*WHAT TO DO*
Would you repeat exactly the part of the listing below that runs from the line containing "Task: Click the PH user avatar" down to the line containing "Given: Click the ahci[0000:00:1f.2]", inclusive, and nothing else?
+++
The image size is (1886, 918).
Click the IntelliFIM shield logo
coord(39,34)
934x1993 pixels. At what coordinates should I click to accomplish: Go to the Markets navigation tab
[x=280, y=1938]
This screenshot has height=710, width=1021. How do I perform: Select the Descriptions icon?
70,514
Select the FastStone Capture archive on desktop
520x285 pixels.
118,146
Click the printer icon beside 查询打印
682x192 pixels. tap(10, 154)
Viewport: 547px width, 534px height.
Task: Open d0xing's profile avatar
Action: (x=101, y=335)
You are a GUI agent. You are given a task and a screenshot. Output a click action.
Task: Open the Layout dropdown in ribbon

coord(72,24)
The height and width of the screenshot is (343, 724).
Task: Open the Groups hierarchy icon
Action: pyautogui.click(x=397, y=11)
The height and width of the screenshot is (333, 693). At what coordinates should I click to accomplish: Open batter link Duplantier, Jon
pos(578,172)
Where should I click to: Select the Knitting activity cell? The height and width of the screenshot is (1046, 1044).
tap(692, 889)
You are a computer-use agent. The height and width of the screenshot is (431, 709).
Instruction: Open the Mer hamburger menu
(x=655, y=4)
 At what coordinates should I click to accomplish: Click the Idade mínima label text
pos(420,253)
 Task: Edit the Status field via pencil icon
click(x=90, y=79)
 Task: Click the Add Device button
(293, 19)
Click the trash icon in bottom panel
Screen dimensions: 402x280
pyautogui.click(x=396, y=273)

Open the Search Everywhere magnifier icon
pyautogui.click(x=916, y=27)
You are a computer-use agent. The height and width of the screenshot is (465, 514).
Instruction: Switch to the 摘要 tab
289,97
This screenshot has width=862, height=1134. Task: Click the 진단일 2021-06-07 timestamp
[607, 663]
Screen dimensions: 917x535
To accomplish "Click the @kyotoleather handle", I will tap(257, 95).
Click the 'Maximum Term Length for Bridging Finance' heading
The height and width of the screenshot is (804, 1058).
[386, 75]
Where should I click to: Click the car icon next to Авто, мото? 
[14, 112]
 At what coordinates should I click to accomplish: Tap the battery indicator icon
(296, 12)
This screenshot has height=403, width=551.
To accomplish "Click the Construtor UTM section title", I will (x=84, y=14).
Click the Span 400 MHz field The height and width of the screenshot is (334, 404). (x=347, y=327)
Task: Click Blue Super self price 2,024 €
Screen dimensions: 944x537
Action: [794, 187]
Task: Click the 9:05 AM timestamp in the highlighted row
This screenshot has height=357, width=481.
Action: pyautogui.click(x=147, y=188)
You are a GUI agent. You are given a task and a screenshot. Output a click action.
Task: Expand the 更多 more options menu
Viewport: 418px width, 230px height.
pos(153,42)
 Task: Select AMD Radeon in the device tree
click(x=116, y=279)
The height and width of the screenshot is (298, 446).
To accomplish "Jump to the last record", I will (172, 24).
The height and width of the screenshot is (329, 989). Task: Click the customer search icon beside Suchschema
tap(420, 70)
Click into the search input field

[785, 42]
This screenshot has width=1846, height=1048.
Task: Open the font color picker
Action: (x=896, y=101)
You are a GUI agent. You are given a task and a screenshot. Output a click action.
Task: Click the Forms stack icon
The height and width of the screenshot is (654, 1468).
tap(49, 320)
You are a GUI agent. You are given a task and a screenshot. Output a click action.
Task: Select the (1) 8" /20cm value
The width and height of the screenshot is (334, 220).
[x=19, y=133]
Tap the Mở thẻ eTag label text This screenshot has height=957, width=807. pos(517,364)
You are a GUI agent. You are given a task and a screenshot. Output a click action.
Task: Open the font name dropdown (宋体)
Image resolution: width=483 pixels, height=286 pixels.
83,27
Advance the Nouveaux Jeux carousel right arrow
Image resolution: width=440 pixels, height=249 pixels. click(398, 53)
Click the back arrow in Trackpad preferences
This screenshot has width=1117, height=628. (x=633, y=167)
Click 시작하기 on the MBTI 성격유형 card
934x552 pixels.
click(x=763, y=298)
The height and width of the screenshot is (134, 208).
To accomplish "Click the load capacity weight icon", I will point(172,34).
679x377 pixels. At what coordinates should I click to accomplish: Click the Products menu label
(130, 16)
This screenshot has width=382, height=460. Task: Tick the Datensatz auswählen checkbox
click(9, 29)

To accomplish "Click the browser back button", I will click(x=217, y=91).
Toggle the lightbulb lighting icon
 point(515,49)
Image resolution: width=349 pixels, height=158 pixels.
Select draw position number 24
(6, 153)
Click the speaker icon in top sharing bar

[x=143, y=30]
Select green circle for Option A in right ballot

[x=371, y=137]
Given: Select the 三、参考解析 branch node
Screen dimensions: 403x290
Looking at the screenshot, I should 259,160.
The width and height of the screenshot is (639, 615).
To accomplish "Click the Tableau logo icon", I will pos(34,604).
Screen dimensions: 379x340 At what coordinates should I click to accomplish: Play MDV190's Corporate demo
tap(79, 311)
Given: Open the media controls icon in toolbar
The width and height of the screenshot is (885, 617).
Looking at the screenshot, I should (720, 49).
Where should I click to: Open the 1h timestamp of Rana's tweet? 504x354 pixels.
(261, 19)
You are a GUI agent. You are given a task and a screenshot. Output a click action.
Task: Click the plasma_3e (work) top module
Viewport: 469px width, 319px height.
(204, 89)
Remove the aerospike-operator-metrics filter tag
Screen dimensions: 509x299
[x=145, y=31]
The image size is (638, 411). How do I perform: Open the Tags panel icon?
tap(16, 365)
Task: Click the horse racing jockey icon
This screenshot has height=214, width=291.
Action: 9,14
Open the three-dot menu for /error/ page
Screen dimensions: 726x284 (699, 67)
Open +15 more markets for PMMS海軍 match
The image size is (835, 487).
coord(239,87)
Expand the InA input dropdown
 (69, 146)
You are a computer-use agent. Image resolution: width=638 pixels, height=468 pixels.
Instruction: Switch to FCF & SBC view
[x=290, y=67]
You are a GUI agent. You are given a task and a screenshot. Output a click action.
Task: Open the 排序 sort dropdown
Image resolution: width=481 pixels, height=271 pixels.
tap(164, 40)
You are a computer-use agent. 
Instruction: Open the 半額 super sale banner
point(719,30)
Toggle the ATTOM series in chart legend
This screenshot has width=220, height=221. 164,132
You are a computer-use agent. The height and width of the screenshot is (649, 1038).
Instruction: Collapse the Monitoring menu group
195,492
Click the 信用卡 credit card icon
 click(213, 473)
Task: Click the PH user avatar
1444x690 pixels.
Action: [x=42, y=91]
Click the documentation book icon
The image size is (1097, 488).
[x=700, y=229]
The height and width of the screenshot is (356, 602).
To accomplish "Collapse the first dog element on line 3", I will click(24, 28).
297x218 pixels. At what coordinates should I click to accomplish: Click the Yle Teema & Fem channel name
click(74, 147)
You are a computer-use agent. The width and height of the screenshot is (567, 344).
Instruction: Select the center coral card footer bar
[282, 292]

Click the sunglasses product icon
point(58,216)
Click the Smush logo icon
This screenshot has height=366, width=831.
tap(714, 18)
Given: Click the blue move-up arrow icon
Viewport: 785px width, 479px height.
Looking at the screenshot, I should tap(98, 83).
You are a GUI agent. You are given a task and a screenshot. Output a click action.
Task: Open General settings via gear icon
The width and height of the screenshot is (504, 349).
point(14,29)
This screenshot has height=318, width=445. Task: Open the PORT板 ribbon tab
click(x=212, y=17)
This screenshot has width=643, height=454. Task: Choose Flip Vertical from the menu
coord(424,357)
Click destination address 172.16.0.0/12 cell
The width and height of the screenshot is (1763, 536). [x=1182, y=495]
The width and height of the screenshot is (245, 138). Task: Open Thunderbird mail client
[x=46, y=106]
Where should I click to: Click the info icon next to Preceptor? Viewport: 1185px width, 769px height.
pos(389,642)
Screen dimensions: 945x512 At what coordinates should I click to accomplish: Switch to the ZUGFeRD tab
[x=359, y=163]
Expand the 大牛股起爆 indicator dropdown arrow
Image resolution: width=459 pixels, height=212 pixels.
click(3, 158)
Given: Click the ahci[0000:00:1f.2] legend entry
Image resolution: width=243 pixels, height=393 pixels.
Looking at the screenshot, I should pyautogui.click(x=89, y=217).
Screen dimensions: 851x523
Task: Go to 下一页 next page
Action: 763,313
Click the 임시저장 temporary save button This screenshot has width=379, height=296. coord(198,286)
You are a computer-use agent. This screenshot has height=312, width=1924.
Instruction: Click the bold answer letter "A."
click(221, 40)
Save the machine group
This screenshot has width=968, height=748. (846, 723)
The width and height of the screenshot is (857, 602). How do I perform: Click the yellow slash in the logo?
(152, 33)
+++
*ANSWER TO THE EXERCISE*
Task: Click the PH user avatar
1444x690 pixels.
Action: [x=42, y=91]
Click the documentation book icon
The image size is (1097, 488).
[x=700, y=229]
The height and width of the screenshot is (356, 602).
To accomplish "Collapse the first dog element on line 3", I will click(24, 28).
297x218 pixels. At what coordinates should I click to accomplish: Click the Yle Teema & Fem channel name
click(74, 147)
You are a computer-use agent. The width and height of the screenshot is (567, 344).
Instruction: Select the center coral card footer bar
[282, 292]

Click the sunglasses product icon
point(58,216)
Click the Smush logo icon
This screenshot has height=366, width=831.
tap(714, 18)
Given: Click the blue move-up arrow icon
Viewport: 785px width, 479px height.
Looking at the screenshot, I should tap(98, 83).
You are a GUI agent. You are given a task and a screenshot. Output a click action.
Task: Open General settings via gear icon
The width and height of the screenshot is (504, 349).
point(14,29)
This screenshot has height=318, width=445. Task: Open the PORT板 ribbon tab
click(x=212, y=17)
This screenshot has width=643, height=454. Task: Choose Flip Vertical from the menu
coord(424,357)
Click destination address 172.16.0.0/12 cell
The width and height of the screenshot is (1763, 536). [x=1182, y=495]
The width and height of the screenshot is (245, 138). Task: Open Thunderbird mail client
[x=46, y=106]
Where should I click to: Click the info icon next to Preceptor? Viewport: 1185px width, 769px height.
pos(389,642)
Screen dimensions: 945x512 At what coordinates should I click to accomplish: Switch to the ZUGFeRD tab
[x=359, y=163]
Expand the 大牛股起爆 indicator dropdown arrow
Image resolution: width=459 pixels, height=212 pixels.
click(3, 158)
Given: Click the ahci[0000:00:1f.2] legend entry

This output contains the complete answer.